Nor are such cases relics of the past, though the language used might now be different. In 2012, a Kentucky judge awarded custody to the ex-husband of a lesbian mom, because she was “seeking to live an unconventional life-style that has not been fully embraced by society at large regardless of whether or not same-sex relationships should or should not be considered sexual misconduct.  Like it or not, this decision will impact her children in ways that she may not have fully considered and most will be unfavorable.” Happily, a higher court shot that down: “Legally, we conclude that being a member of a same-sex partnership alone does not meet the criterion for sexual misconduct.”

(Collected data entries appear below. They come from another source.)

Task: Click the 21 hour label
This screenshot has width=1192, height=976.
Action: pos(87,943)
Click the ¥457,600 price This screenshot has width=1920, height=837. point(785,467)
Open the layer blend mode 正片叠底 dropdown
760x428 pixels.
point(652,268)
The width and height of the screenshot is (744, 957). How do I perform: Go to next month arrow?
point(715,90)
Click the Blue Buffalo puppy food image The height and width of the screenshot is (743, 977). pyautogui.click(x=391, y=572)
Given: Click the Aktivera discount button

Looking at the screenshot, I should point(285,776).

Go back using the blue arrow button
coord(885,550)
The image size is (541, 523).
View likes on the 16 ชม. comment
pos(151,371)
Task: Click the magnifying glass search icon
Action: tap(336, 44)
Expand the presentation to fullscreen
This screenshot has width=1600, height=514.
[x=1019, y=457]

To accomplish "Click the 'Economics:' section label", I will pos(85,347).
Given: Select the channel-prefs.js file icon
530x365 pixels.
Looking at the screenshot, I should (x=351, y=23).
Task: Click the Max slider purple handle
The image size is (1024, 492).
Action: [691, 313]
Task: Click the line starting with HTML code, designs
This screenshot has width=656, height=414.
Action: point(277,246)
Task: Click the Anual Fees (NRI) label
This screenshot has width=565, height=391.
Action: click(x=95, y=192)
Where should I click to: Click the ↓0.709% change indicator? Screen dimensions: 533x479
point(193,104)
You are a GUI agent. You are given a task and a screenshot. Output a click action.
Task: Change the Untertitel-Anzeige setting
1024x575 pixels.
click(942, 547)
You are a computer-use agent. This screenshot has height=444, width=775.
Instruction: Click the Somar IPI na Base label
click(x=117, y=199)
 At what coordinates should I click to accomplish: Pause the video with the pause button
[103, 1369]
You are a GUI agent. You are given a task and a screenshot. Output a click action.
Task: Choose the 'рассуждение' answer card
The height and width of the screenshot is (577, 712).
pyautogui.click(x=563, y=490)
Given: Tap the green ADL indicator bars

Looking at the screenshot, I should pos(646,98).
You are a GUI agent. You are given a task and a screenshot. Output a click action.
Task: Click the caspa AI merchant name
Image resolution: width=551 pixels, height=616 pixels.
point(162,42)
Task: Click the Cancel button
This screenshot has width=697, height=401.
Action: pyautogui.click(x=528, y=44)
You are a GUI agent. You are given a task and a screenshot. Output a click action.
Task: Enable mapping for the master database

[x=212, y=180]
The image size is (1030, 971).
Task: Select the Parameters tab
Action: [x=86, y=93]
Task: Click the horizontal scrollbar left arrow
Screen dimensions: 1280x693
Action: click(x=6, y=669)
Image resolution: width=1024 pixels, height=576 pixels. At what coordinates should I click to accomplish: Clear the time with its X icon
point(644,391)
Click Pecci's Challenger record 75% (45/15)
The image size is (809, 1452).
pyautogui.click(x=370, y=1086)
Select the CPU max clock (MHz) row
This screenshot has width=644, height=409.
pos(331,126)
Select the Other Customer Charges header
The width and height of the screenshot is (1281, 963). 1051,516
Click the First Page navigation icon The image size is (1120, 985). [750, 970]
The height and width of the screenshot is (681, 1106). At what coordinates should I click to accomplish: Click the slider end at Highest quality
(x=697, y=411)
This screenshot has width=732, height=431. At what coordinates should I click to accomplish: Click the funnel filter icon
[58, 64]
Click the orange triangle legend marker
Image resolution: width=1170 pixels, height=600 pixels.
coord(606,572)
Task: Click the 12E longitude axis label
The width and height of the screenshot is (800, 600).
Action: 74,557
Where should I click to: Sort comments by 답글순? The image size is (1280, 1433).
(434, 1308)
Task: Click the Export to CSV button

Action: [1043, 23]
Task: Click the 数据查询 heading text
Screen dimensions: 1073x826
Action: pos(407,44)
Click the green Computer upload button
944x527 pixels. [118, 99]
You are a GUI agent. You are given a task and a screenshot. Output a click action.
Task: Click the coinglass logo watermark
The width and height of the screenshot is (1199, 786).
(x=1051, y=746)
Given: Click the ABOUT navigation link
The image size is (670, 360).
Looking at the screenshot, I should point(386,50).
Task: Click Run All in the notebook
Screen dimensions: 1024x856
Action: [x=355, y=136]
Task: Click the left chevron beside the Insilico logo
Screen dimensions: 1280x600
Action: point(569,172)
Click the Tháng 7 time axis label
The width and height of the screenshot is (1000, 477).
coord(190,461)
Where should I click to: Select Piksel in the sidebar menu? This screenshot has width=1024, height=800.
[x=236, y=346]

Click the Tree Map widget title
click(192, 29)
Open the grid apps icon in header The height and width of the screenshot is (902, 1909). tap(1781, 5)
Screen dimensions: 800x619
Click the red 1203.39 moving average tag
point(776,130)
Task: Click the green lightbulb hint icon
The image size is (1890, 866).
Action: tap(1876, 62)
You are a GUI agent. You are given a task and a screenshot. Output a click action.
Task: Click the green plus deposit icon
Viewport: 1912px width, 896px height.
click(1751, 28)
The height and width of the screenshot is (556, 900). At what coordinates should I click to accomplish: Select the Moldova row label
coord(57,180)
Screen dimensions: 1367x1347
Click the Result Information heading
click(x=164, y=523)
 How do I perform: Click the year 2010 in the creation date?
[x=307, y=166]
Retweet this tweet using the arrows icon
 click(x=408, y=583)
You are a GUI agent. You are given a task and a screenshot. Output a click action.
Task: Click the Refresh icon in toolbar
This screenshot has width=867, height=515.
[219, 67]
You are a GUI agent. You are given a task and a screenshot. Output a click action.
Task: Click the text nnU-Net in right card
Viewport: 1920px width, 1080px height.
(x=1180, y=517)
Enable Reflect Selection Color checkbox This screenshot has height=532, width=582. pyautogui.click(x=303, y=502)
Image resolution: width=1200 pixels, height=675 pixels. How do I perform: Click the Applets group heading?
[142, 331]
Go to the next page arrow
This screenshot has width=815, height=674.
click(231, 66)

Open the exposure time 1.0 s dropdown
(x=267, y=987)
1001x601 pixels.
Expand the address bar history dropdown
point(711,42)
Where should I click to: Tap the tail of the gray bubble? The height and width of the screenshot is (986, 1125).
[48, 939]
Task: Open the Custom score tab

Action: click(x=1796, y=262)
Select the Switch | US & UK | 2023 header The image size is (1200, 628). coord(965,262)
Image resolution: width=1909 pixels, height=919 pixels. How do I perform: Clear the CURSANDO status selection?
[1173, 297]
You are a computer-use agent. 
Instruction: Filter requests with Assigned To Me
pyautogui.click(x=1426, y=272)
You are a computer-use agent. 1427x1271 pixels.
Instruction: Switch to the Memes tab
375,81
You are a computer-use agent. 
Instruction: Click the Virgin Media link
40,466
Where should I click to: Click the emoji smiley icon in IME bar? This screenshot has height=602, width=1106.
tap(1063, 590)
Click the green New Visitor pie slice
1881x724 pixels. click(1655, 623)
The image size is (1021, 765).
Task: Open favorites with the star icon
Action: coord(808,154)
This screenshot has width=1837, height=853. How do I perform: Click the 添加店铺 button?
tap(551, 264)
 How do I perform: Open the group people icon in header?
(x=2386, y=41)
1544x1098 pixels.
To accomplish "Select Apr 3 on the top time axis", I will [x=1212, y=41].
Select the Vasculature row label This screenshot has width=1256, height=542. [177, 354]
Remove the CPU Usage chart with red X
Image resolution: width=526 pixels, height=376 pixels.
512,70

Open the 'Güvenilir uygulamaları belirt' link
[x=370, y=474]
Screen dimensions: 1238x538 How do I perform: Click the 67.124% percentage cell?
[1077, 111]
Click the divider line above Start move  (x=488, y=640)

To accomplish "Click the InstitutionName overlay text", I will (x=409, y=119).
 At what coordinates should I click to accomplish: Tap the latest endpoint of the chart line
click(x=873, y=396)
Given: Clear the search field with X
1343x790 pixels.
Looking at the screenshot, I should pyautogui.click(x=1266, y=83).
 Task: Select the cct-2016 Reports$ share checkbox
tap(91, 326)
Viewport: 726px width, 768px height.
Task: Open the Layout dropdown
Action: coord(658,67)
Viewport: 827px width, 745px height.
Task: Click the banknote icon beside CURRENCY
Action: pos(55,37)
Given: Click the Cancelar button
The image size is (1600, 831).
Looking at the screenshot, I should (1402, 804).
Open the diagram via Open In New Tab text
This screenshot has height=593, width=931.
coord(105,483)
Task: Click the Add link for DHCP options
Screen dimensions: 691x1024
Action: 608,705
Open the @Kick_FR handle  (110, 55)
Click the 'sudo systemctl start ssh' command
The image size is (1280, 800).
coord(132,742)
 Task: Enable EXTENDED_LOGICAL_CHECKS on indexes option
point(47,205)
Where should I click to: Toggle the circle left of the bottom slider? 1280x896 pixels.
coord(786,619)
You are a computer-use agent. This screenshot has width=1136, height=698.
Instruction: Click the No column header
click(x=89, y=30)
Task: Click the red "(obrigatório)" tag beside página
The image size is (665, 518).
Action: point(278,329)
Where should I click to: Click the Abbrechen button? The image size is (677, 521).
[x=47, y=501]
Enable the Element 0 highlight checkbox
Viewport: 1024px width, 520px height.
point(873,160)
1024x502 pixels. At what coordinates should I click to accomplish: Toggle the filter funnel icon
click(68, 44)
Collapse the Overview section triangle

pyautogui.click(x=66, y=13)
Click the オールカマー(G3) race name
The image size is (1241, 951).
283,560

And of course, in some states, marriage equality allows couples who choose to marry to be considered acceptable parents. But using marriage as the dividing line has its pitfalls. They first engendered opposition in the 1970s, according to Nancy Polikoff, a professor of law at American University Washington College of Law: “If you had a mother who had a sexual relationship with a man she wasn't married to, she was considered unfit and she lost her kids,” Polikoff says. “It began changing in most cases to require some proof of harm to the child,” also called a nexus test.

But in more conservative states, that's not a relic of the past. Last year, in Alabama, a higher court actually held that it was OK to deny custody to a woman who wasn’t yet married to a man she called her fiancé, as well as take into account whether she was sufficiently religious.

During the trial, the lawyer for the woman’s ex-husband asked her on the stand if she thought she was “sending the wrong signal to your children with [her fiancé] living in the household and being in bed with you at night.” She was also asked whether she took the child to church. According to the decision, “The mother stated that she considered herself a Christian but that she had not taken the child to church for ‘about a year’ because she had not found a church in which she was comfortable."

Both those facts were considered fair game to judge the woman’s fitness as a parent. In December 2012, the Alabama Court of Appeals held that a court “may, in an initial custody determination, consider a parent's sexual conduct as it relates to that parent's character, without showing that the conduct has been detrimental to the child."

All this is one reason why Polikoff, a longtime critic of marriage, says the takeaway from the Dallas case shouldn’t be that gay people should be able to marry -- it should be that marriage shouldn’t matter at all. Instead, courts should solely examine whether a parent's relationship harms a child. That's already the case in states that adopted the nexus test, looking at how parental behavior impacts kids' well-being.

“The idea among same-sex couples that those who marry are suitable to raise children and those who aren't married are not -- it's taking what was a view of sexuality and relationships from generations ago for heterosexuals and grafting it onto a world of people who have not constructed families in that way," says Polikoff. "All the decades that many of us have been fighting against the restrictions for gay and lesbian parents, the issue hasn't been that they can't get married. The issue has been that parents should be able to raise their children as they want as long as there isn't something harmful to the children.” She added, “If someone is bad for the children, it's not going to cure it if they're married.”

There is some record of success in challenging such clauses. Angel Chandler had been with her partner for 10 years when a Tennessee trial court imposed a paramour clause forbidding her partner to stay when the kids were there. With the help of the ACLU, which pointed out that a psychologist found the partner to be a “positive influence in the children’s lives,” Chandler won the right to not have to choose between custody of her kids and living with her partner. (She had to ask twice, though, and won twice.)

Occasionally, such family court restrictions can have unintended consequences. "In my child custody papers it states that no one of the opposite sex is allowed to be in the home after a certain hour,” one woman wrote in the comments of a Dallas Voice piece on the Compton case. “I laughed when I read that being I have no interest in the opposite sex."